Шокерандит выбросил извивающуюся рыбу в море.
Над их головами с криками носились фагоровы белые птицы и другие пернатые. Моряки, освежевав шесть шлемовых тюленей, поскорее отнесли мясо к шлюпке. Остатки бросили на берегу, другим хищникам.
Торес Лахл молча плакала.
— Забирайтесь-ка в лодку, — велел Фашналгид. — Зачем лить слезы?
— Какое ужасное место, — ответила женщина, отворачиваясь от капитана. — Место, где из воды выбираются ходячие рыбы и где все поедает вся.
— Таков мир, сударыня. Прыгайте в лодку.
Они поплыли обратно к кораблю, а птицы преследовали их, и кричали, и плакали.
«Новый сезон» поднял паруса и снова пошел по тихой воде в сторону Шивенинка. Торес Лахл пыталась поговорить с Шокерандитом, но тот приказал ей отойти. Ему нужно было что-то обсудить с Фашналгидом. Торес Лахл встала у борта и, приложив ладонь козырьком к глазам, принялась рассматривать неясный дальний берег.
К ней подошел Одим и встал рядом.
— Не нужно печалиться. Очень скоро мы доберемся до Ривеника и там уже будем в безопасности. Мой брат позаботится о нас, у нас появится время отдохнуть и забыть все обрушившиеся на наши плечи несчастья.
Слезы снова навернулись на глаза Торес Лахл.
— Вы верите в бога? — спросила она, повернув к Одиму мокрое от слез лицо. — Во время этого плавания вам пришлось пережить такое горе.
Одим помолчал, прежде чем ответить.
— Сударыня, всю жизнь я прожил в Ускутошке. Моя вера та же, что у ускутов.
Я был верующим человеком — то есть регулярно молился Азоиаксику, богу Сиборнала. Теперь мне пришлось уехать из этой страны, или, скорее, эта страна заставила меня уехать, изгнала меня, поскольку я не ускут. Я сам теперь вижу, насколько я не ускут. И более того, я вдруг обнаружил, что совершенно не верю в Бога. После того, как Бог ушел от меня, я почувствовал, как с моей души словно сняли камень.
В подтверждение своих слов Одим постучал себя по груди.
— Я говорю об этом только вам, потому что вы не ускутка.
Торес Лахл махнула рукой в сторону берега, мимо которого они проплывали.
— Этот жестокий край... эти ужасные животные... и все, о чем я думала... мой муж пал в битве... кошмар, который творился на этом корабле... все становится только хуже, год от года... Почему я не родилась во времена весны?

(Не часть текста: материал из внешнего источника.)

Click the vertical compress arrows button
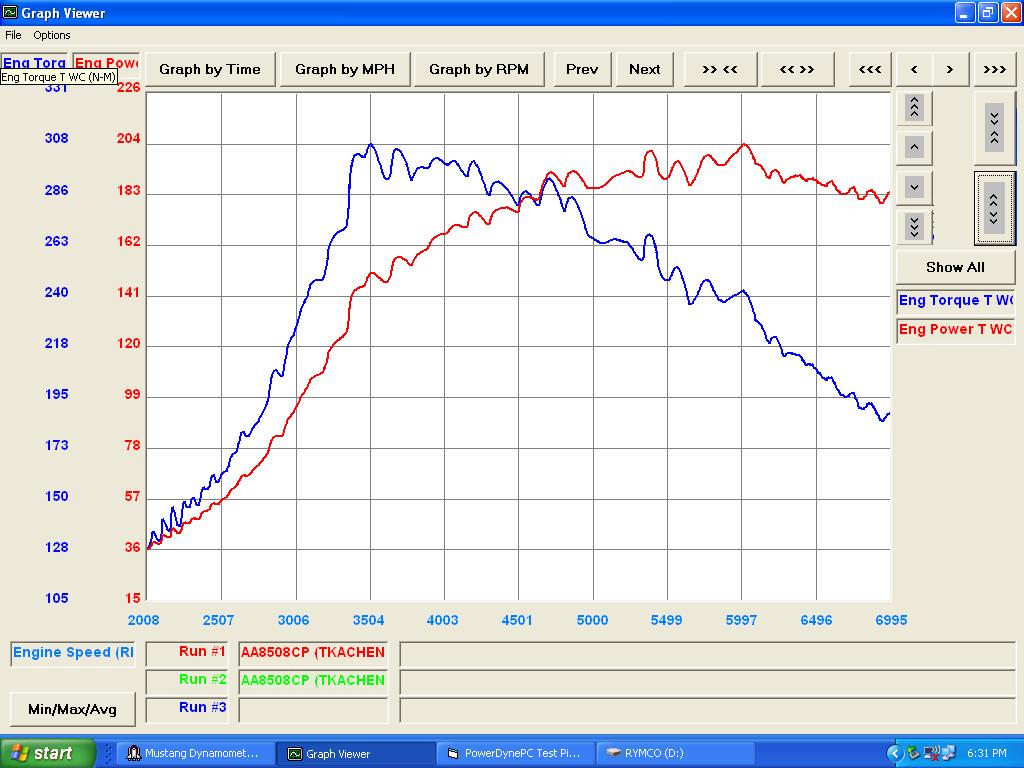The height and width of the screenshot is (768, 1024). point(993,128)
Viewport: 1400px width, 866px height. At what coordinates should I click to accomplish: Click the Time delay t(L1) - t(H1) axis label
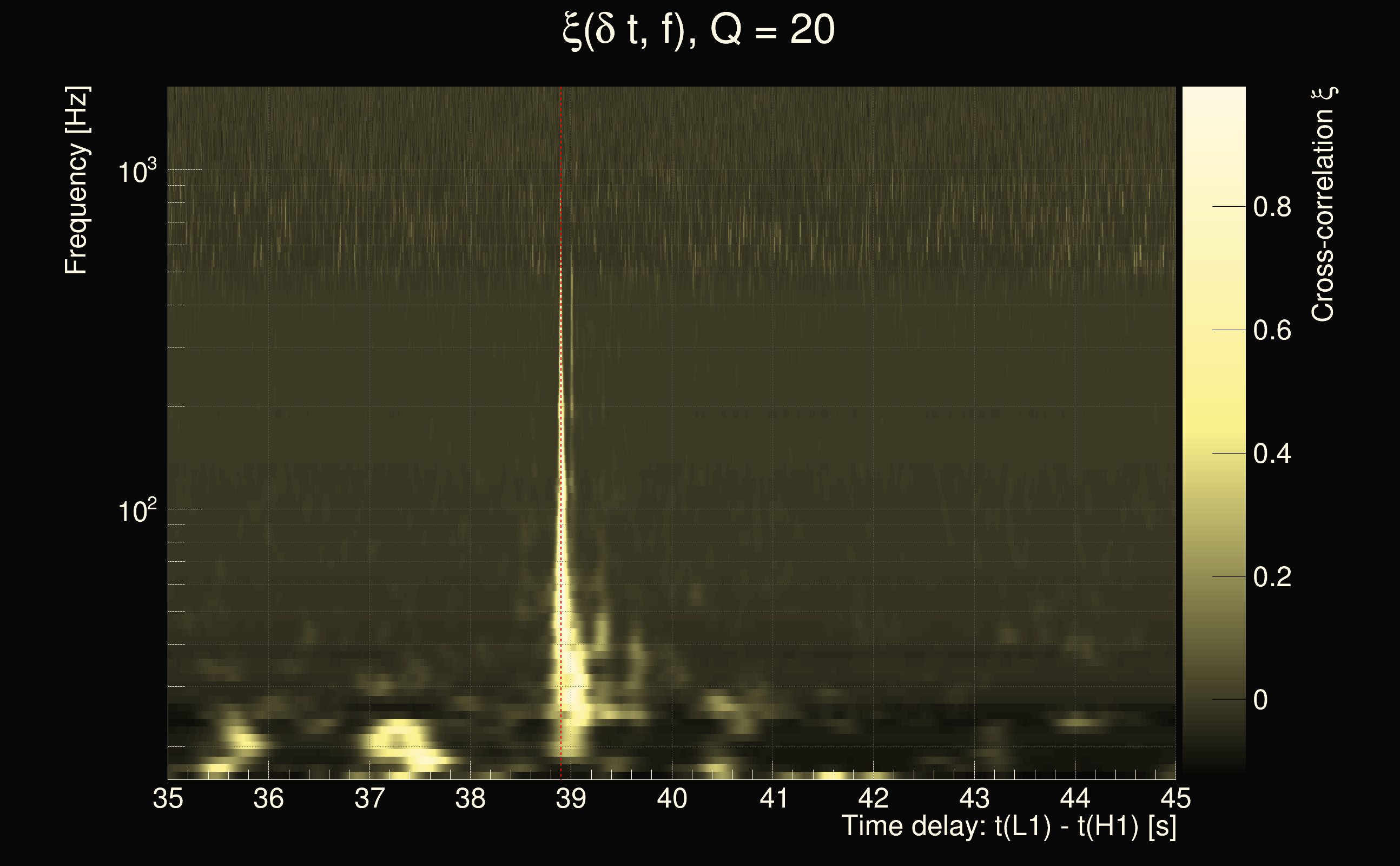[1008, 826]
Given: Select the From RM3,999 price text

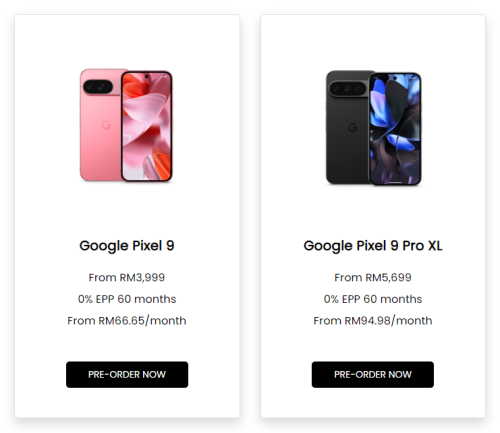Looking at the screenshot, I should point(127,277).
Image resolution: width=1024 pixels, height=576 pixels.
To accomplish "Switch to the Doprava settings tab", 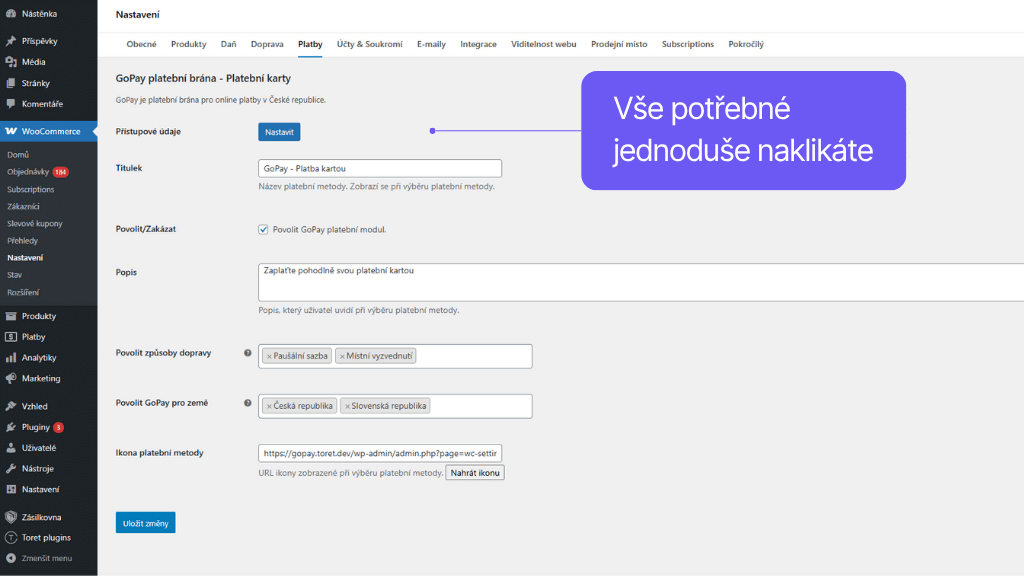I will tap(267, 44).
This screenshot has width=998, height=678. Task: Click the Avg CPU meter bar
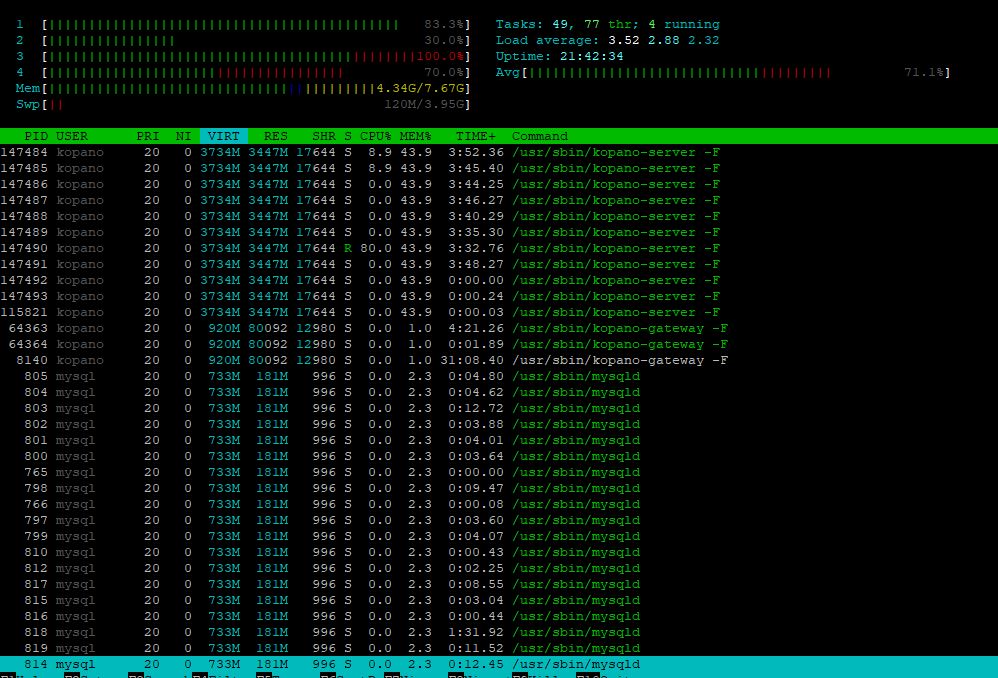point(736,73)
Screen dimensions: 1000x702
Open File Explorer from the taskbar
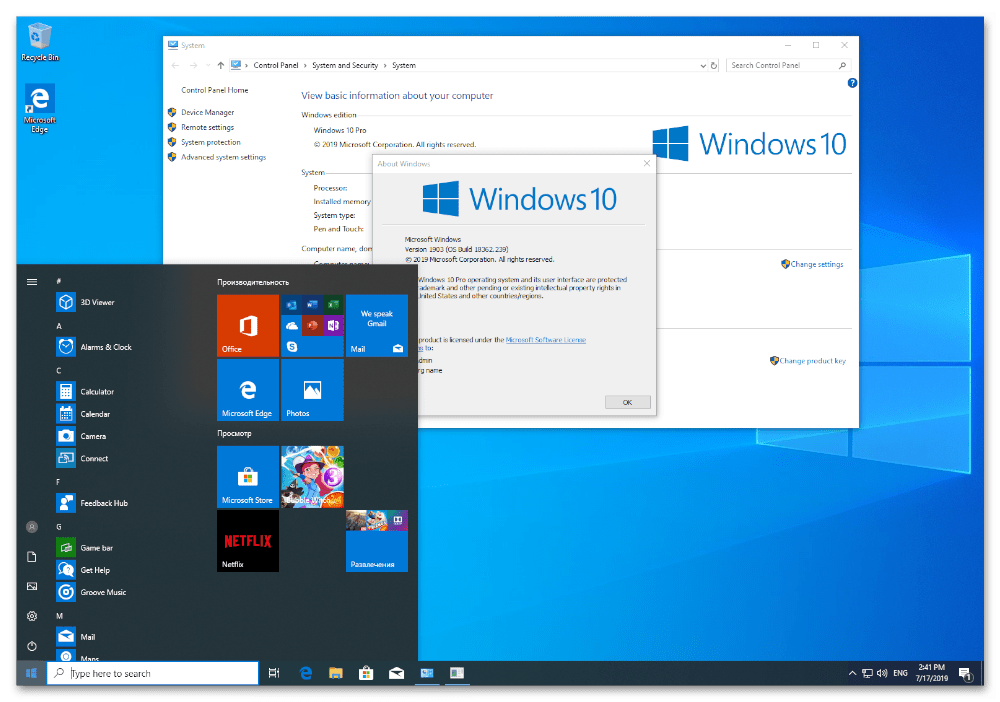336,674
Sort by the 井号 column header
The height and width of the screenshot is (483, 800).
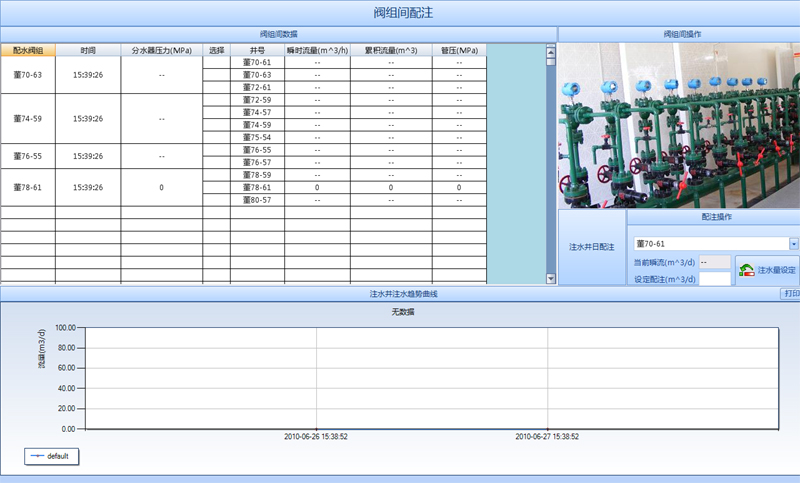coord(257,49)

Извините, Одим, — это так непохоже на меня...
Помолчав, он мягко сказал:
— Я вас понимаю. Я тоже пережил страшное горе. Моя жена, мои дети, дорогая Беси... Но я нисходил в паук, разговаривал с духом жены, и она утешила меня. Почему бы вам не обратиться к своему мужу в пауке, сударыня?
Она тихо ответила ему:
— Да, да, я уже спускалась к призракам и встречалась с мужем. Но он не таков, каким я бы хотела его видеть. Он утешил меня и сказал, что я должна найти свое счастье с Лутерином Шокерандитом. Он простил меня. Он так добр, все простил...
— В самом деле? Из того, что я слышал и видел, можно решить, что Лутерин вполне приятный и достойный молодой человек.
— Я никогда не смогу простить его. Я его ненавижу. Он убил Бандала Эйта. Как я могу принять его?
Торес Лахл вздрогнула от терзающих ее внутренних противоречий.
Одим пожал широкими плечами.
— Но если так советует призрак вашего мужа....
— Я женщина с принципами. Может быть, когда ты мертв, прощать легче. Все призраки говорят одинаковыми голосами, сладкими, как дух разложения. Наверное, я больше не стану входить в паук, это дурная привычка, нужно ее бросить... Я не могу принять мужчину, который превратил меня в рабыню — с какими бы намерениями он ни предлагал стать его женой. Никогда. Это будет противно моей натуре.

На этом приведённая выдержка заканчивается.